# Short task:
Decide whether each statement below agrees with the passage about the congregation's move, and for each give yes or no along with the exact words of the passage that settle it. 1. The congregation had made its home on Chapel Avenue for 40 years. 2. About 200 people paraded into the new building. 3. Lewis Cohen had hoped to have his bar mitzvah at Chapel Avenue.

# Reading passage:

But leaving the former sanctuary on Chapel Avenue in west Cherry Hill - home to the 900-family congregation for 40 years - for the last time yesterday wasn't easy for many.
"I had tears in my eyes when I left the shul," said Morris Artzi of Cherry Hill, a member since emigrating from Israel in the 1960s. "For Jews, there always comes the sad and then the happiness."
About 200 walkers ranged from tots in Power Rangers yarmulkes to young men back from college to grandmothers planning to walk "just a ways."
Their numbers thinned midroute (when six police escorts parted Route 70 at Old Cuthbert Road) and then swelled as the throng reached Cherry Hill High School East, a mile from their new home. About 1,000 paraded into the new building.
Many expressed mixed emotions. "I'm a little disappointed," said Lewis Cohen, 11, of Cherry Hill. "I was hoping to have my bar mitzvah there [at Chapel Avenue]. But I'm also really excited. I'm going to carry the Torah."

Data listing
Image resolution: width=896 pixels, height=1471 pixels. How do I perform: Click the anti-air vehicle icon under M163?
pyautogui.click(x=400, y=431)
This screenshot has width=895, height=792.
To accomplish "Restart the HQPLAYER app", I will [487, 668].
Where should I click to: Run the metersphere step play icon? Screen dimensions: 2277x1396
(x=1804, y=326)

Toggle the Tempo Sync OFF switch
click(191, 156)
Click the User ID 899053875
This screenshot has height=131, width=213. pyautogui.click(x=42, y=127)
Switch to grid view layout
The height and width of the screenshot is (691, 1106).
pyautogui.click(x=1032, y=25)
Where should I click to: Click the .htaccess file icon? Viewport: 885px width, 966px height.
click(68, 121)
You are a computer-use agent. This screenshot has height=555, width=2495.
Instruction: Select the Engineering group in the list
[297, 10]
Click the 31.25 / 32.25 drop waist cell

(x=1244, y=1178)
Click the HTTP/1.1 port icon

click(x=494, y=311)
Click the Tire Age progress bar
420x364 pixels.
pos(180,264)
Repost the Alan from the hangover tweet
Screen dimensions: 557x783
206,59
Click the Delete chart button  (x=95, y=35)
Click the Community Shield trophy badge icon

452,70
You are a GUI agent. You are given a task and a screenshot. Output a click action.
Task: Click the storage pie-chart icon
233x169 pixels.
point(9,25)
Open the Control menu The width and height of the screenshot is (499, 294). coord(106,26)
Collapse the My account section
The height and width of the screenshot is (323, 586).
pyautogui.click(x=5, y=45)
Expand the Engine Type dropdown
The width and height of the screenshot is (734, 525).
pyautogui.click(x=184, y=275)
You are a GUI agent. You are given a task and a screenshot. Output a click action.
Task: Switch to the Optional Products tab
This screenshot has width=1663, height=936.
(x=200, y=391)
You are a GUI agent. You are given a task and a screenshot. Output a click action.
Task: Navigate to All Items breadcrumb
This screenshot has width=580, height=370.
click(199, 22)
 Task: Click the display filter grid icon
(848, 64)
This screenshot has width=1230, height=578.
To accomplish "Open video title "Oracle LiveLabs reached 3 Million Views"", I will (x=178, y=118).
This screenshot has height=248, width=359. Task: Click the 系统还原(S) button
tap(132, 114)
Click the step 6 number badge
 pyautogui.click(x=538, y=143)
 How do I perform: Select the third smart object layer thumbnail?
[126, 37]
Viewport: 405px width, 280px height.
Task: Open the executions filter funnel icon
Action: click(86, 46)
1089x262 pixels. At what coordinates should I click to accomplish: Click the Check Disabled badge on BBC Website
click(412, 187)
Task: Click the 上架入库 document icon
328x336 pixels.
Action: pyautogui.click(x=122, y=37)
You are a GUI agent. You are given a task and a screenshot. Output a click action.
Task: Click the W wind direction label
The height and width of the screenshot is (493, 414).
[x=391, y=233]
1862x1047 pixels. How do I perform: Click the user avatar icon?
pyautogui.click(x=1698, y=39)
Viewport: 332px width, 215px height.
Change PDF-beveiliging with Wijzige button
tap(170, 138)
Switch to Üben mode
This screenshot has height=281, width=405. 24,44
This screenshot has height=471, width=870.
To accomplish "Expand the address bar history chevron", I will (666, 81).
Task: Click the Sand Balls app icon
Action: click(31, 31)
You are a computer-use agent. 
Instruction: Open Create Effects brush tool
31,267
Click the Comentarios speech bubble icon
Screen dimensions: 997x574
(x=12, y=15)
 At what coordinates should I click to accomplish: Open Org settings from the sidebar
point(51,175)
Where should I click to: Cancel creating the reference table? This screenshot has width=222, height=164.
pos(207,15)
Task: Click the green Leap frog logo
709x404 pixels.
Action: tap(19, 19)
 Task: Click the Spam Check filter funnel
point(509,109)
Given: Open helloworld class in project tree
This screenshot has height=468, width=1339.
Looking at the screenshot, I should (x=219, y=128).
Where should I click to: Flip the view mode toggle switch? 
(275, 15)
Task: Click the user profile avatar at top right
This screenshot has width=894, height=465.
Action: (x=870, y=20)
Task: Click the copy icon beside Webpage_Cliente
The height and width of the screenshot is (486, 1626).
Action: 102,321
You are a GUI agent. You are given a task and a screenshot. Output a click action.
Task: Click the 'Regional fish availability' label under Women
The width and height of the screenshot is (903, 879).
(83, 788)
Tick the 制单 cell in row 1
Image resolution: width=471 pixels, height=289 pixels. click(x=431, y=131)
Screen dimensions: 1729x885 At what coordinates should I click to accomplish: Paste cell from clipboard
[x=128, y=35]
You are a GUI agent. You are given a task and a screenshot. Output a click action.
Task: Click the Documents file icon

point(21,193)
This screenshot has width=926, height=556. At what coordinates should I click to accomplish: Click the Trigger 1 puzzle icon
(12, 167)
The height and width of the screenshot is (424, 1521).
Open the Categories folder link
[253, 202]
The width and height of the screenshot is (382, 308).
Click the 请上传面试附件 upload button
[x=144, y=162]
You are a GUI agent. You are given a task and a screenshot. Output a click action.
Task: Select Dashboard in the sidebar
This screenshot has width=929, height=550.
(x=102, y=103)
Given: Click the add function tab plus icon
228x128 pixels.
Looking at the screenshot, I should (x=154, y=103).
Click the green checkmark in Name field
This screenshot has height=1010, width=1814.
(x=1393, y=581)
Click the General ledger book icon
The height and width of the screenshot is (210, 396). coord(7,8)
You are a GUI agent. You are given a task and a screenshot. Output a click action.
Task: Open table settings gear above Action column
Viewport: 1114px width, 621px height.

# Complete output:
1. Yes: "home to the 900-family congregation for 40 years"
2. No: "About 1,000 paraded into the new building."
3. Yes: "I was hoping to have my bar mitzvah there [at Chapel Avenue]."